La DGBF explique cette régression au premier trimestre 2026 pour la Douane par une double conjoncture défavorable, à la fois logistique et économique. Ce département parle d’une part, du passage du cyclone Gezani qui avait lourdement pesé sur les échanges commerciaux en endommageant les infrastructures portuaires, et perturbant ainsi le flux normal des importations. Et d’autre part, l’administration douanière avait subi l’impact de la baisse des cours mondiaux des produits pétroliers par rapport à 2025, avec une diminution de 10 % pour le supercarburant et de 8 % pour le gazole. Ce qui a mécaniquement réduit les droits et taxes perçus sur ces produits stratégiques.
À l’inverse, les recettes issues des Impôts font preuve de résilience avec un taux de 20,9 %, un résultat légèrement supérieur et globalement stable par rapport à l’année précédente.
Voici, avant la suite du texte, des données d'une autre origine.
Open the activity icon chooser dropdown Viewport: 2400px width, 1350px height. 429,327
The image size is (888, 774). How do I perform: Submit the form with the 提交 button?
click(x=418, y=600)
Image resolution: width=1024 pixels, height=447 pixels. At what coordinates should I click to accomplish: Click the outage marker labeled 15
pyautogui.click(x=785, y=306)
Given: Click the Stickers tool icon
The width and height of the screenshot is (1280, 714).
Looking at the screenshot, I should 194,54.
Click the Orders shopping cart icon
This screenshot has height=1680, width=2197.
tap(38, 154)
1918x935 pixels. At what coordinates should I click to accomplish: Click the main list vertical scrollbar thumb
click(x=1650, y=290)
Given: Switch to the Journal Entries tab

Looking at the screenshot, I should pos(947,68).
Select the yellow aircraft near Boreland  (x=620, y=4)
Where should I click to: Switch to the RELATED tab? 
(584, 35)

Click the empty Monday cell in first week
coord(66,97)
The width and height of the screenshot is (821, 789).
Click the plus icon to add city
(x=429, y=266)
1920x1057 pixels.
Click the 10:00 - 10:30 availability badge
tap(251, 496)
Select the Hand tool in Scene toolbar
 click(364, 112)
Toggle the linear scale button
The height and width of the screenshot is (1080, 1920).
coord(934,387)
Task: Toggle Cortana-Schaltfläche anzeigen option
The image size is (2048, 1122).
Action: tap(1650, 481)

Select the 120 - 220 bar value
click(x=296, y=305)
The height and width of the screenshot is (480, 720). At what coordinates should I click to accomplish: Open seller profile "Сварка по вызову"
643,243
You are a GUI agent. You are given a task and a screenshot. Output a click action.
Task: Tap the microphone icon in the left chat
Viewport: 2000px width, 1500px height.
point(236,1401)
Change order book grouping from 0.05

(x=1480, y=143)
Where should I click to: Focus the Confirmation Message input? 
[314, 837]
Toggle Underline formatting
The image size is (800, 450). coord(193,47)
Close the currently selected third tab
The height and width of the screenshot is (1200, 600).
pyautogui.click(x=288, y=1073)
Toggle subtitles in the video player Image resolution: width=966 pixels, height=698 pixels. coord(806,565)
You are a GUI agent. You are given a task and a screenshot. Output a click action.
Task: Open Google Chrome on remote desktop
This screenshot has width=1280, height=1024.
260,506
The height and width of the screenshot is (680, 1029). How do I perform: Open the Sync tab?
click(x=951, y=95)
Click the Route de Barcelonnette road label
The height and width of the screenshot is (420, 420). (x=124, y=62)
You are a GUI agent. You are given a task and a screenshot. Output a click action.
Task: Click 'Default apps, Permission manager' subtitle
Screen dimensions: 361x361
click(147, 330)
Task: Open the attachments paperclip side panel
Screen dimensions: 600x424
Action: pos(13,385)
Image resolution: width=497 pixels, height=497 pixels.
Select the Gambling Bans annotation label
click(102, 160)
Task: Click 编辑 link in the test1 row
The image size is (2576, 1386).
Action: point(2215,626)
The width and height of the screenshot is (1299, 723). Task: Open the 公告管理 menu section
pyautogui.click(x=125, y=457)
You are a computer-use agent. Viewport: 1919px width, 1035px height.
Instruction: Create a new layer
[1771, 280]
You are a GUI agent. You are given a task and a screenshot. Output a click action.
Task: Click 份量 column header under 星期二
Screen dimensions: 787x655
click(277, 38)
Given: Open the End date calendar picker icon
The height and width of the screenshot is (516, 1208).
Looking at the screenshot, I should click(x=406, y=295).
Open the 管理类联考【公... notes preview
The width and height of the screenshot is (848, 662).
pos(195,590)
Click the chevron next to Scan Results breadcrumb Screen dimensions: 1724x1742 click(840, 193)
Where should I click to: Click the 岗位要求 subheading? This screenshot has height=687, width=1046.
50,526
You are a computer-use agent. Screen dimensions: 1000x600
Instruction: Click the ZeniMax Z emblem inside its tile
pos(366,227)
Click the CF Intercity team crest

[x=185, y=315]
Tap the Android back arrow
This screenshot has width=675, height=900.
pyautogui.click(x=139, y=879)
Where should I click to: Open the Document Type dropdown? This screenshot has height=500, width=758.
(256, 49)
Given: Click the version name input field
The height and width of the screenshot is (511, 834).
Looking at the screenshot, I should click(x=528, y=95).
Les recettes recouvrées par la direction générale des Impôts (DGI) se sont établies à 1 298 milliards d’ariary collectées. Cette progression repose sur une dynamique contrastée. Elle est principalement portée par la bonne tenue de catégories clés telles que l’Impôt sur les revenus, l’Impôt sur les revenus salariaux et assimilés (IRSA), l’Impôt synthétique ou encore la Taxe sur la valeur ajoutée. Cette performance globale est toutefois partiellement freinée par le repli de certains prélèvements. C’est le cas notamment au niveau des revenus de capitaux mobiliers (IRCM), des plus-values immobilières (IPVI), des droits d’enregistrement et des droits de timbres.
Pour l’ensemble de l’exercice, la Loi de Finances Initiale (LFI) 2026 a fixé un objectif de 11 247,7 milliards d’ariary de recettes fiscales totales. Ce montant repose sur une prévision de 6 221,7 milliards d’ariary au titre des recettes fiscales intérieures (DGI) et de 5 026 milliards d’ariary pour les recettes douanières (DGD).
Toutefois, ces objectifs de départ pourraient être réajustés prochainement. Le gouvernement a en effet annoncé l’élaboration d’une loi de Finances rectificative (LFR), une révision budgétaire rendue nécessaire par l’évolution du contexte économique national et international.